START EXERCISE INPUTS

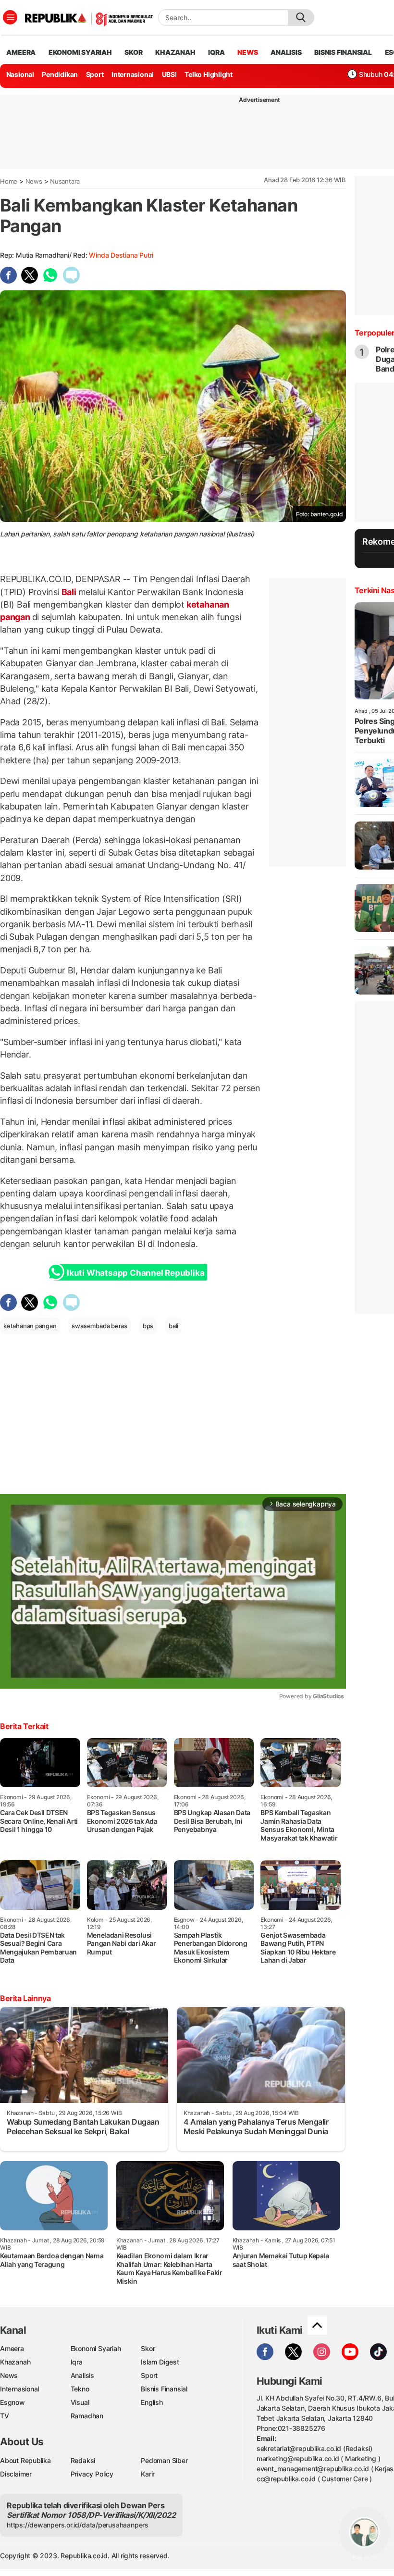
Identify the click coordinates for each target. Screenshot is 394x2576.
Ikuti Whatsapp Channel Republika (135, 1273)
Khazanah (15, 2362)
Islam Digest (160, 2362)
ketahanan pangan (30, 1326)
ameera (21, 52)
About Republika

END EXERCISE INPUTS

Leave out every picture and transcribe the remaining entries exactly.

Identify the click coordinates for each target. Screenshot is 394x2576.
Ikuti Whatsapp Channel Republika (135, 1273)
Khazanah (15, 2362)
Islam Digest (160, 2362)
ketahanan pangan (30, 1326)
ameera (21, 52)
About Republika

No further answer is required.